**GIVEN EXERCISE 1:** In the forum thread about naming the surprise Bucky judge, what is the opening-night contest called?
**GIVEN EXERCISE 2:** Continue the forum thread about naming the surprise Bucky judge from the point where it stops.

**SELECTED TEXT:**

▬▬▬▬▬▬

# Name the Surpise Bucky Judge!



## Empress Nightshade (Jul 25, 2004)

Okay,

to kick our haunt season off to a good start, we are having a contest opening night we call the Yell Like Hell Screaming Contest.

There will be five judges. Four of them are local celebrities. One will be what we have dubbed as the "Surprise Celebrity Judge." And it will be just that. A surprise. For the judge will be a Bucky dressed in it's character's clothing with a name plate sitting in front of him/her just like the other four judges.

Now, here's where you come here. The judge must be a past celebrity whether a real person, movie character or person from fantasy. For example, a friend of mine suggested I call the judge Edgar Allen Poe. This would be cool since we could dress him up accordingly to the period Poe lived in, have a Raven on his shoulder, etc. Only the teens who we figured will be entering this contest aren't familiar with Poe. So, the search continues.

Name the Surprise Bucky Judge and along with your name, give suggestions as to clothing and if applicable, a small prop.


----------



## TipoDeemin (Oct 8, 2005)

I think most teens are fairly familiar with Poe. His works are taught in school pretty regularly, and at the very least, are featured on television on shows like the Simpsons. I would've been hard-pressed to find someone who didn't at least know Edgar Allan Poe's name while I was in junior high.


----------



## Empress Nightshade (Jul 25, 2004)

Well, I've pretty much decided not to use Poe...just in case. Do you have any name suggestions?


----------



## Hellrazor (Jun 18, 2006)

the "HOff"


----------



## HibLaGrande (Sep 25, 2005)

Elvis!  Vincent Price? Jimi Hendrix. Jerry Garcia. Princess Di (no pun intended). Albert Einstein Gangis Khan, Bruce Lee. all people I would have liked to meet.  Prof. Dumbledor


----------



## Hellrazor (Jun 18, 2006)

YES!!!!! Prof Dumbledor!!! For sure, good suggestion Hib


----------



## Empress Nightshade (Jul 25, 2004)

▬▬▬▬▬▬

**DATASET:**
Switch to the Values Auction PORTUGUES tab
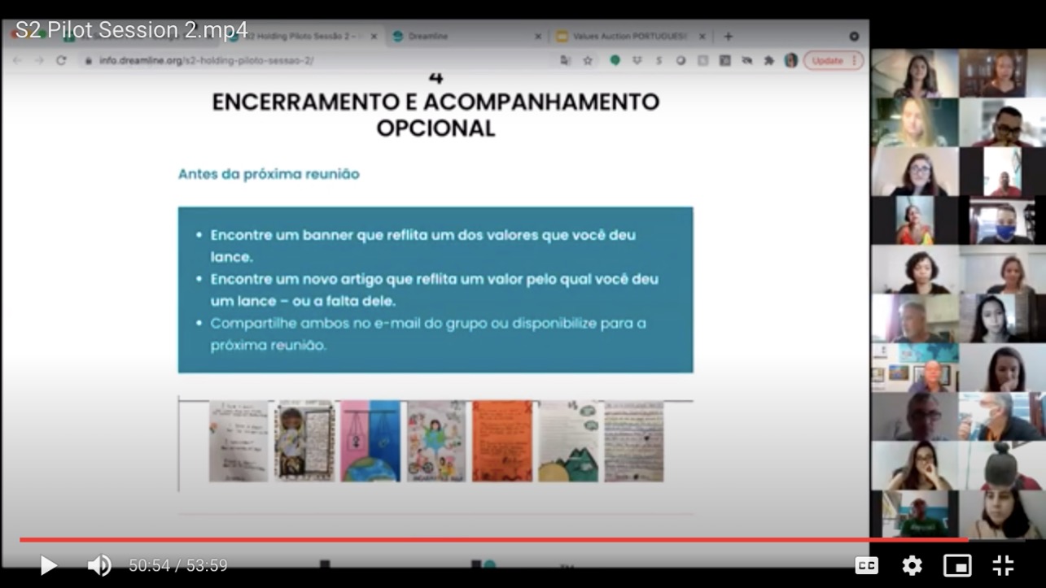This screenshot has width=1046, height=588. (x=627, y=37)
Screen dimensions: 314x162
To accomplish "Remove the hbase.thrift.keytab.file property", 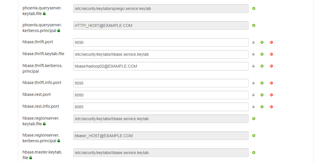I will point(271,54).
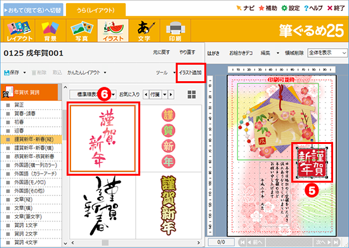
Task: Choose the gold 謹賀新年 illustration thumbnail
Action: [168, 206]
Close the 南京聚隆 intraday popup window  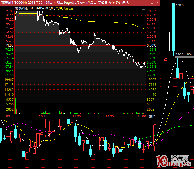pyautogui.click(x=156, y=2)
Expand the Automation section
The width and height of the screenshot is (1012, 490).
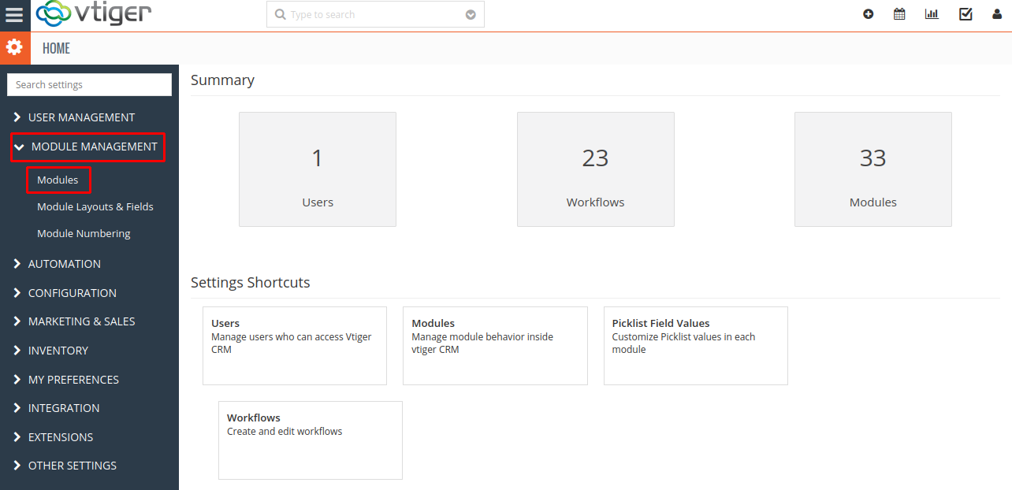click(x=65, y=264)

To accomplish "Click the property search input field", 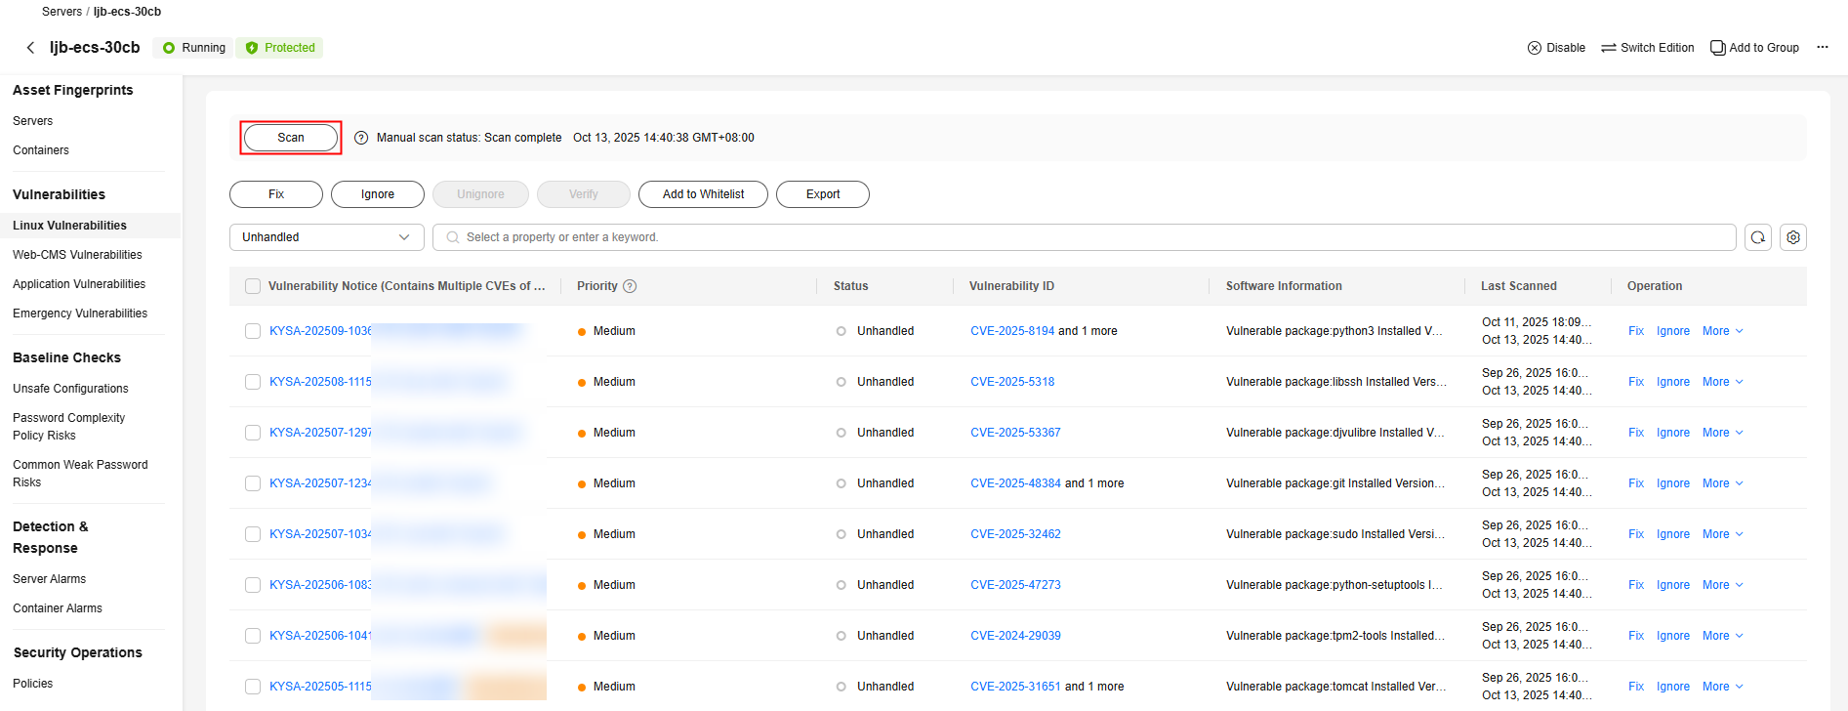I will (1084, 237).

▬▬▬▬▬▬

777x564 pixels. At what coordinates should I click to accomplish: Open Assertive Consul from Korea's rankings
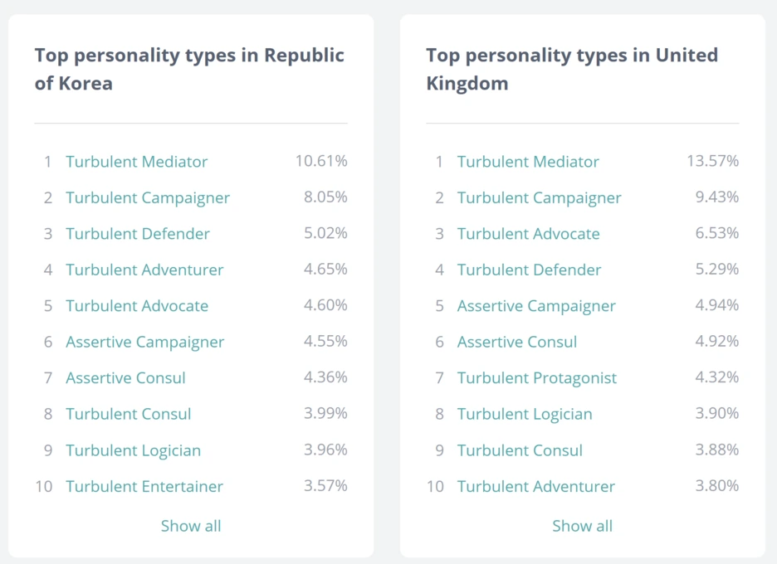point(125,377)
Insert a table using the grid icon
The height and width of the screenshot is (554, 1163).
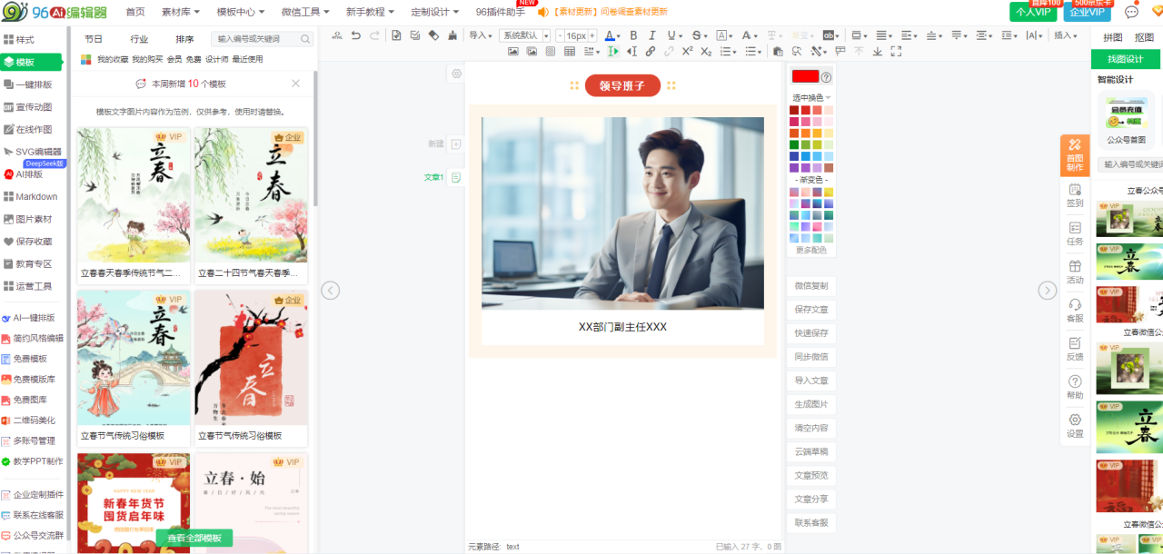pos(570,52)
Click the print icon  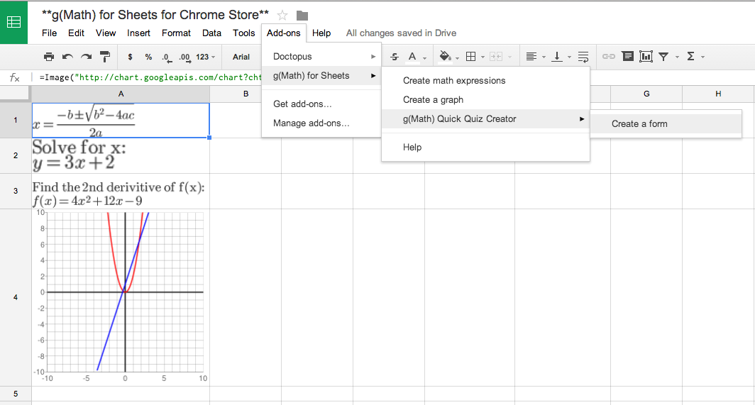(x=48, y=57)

▬▬▬▬▬▬

**OUTPUT 1:** The Yell Like Hell Screaming Contest.

**OUTPUT 2:**
Hellrazor said:


> YES!!!!! Prof Dumbledor!!! For sure, good suggestion Hib


That character isn't dead, is he?

Hellrazor, what's Hoff? Jimmy Hoffa? LOL!! We could say that he's been here all along.


----------



## Empress Nightshade (Jul 25, 2004)

HibLaGrande said:


> Elvis!  Vincent Price? Jimi Hendrix. Jerry Garcia. Princess Di (no pun intended). Albert Einstein Gangis Khan, Bruce Lee. all people I would have liked to meet.  Prof. Dumbledor


All good suggestions! I can see the Bucky now as Jimi Hendrix with an afro wig sitting on it's head. LOL!


----------



## Hellrazor (Jun 18, 2006)

No Emprass "the Hoff" is David Hasselhoffs self proclaimed nick name. Its all over the news lately. That was just a joke.


----------



## Hellrazor (Jun 18, 2006)

BTW I do think Prof Dumbledoor is actually dead but he will come back like the sorceror (I cant believe I forgot his name) in Lord of the Rings. That just my take...


----------



## HibLaGrande (Sep 25, 2005)

Empress Nightshade said:


> All good suggestions! I can see the Bucky now as Jimi Hendrix with an afro wig sitting on it's head. LOL!


that would be so coooool. put a faux flame on a guitar run a fog machine behind him with flashing purple lights.


----------



## Empress Nightshade (Jul 25, 2004)

Hellrazor said:


> No Emprass "the Hoff" is David Hasselhoffs self proclaimed nick name. Its all over the news lately. That was just a joke.


Is that his nickname now? I guess he needs something to keep his name fresh in the news. But, actually...my mistake sounds like a good suggestion. Jimmy Hoffa. Although teenagers might not know who he is either.


----------



## Hellrazor (Jun 18, 2006)

The "HOff" does NOT need "something" to keep his name fresh in the news, his drinking and his mess of a body does that quite fine all by it self LOL


----------



## slightlymad (May 25, 2006)

the origanil actor for prof d is dead but most kids wont get it
probably get more recigniton with tuppoc big e or who was that woman singer part of A TRIO i cant think of their names but a few alternative rockers died in th last few years.
If it is not in todays news they dont get I personaly have three kids who are clueless unless it is in text msg or a blog


----------



## Hellrazor (Jun 18, 2006)

I thought you were referring to the last installment of the book.... thats why I said what I did about the prof...


----------



## HibLaGrande (Sep 25, 2005)

yeah prof D dies in the book.


----------



## slightlymad (May 25, 2006)

sorry no time to read other than manuels


----------



## Empress Nightshade (Jul 25, 2004)

HibLaGrande said:


> yeah prof D dies in the book.


OH, GREAT!! Spoilers!! :zombie:


----------



## Empress Nightshade (Jul 25, 2004)

slightlymad said:


> If it is not in todays news they dont get I personaly have three kids who are clueless unless it is in text msg or a blog


See, this was my point exactly. That's why I have to go with someone who's in their generation.


----------



## HibLaGrande (Sep 25, 2005)

if it somebody everyone knows then it wouldn't be much of a contest would it? .


----------



## Hellrazor (Jun 18, 2006)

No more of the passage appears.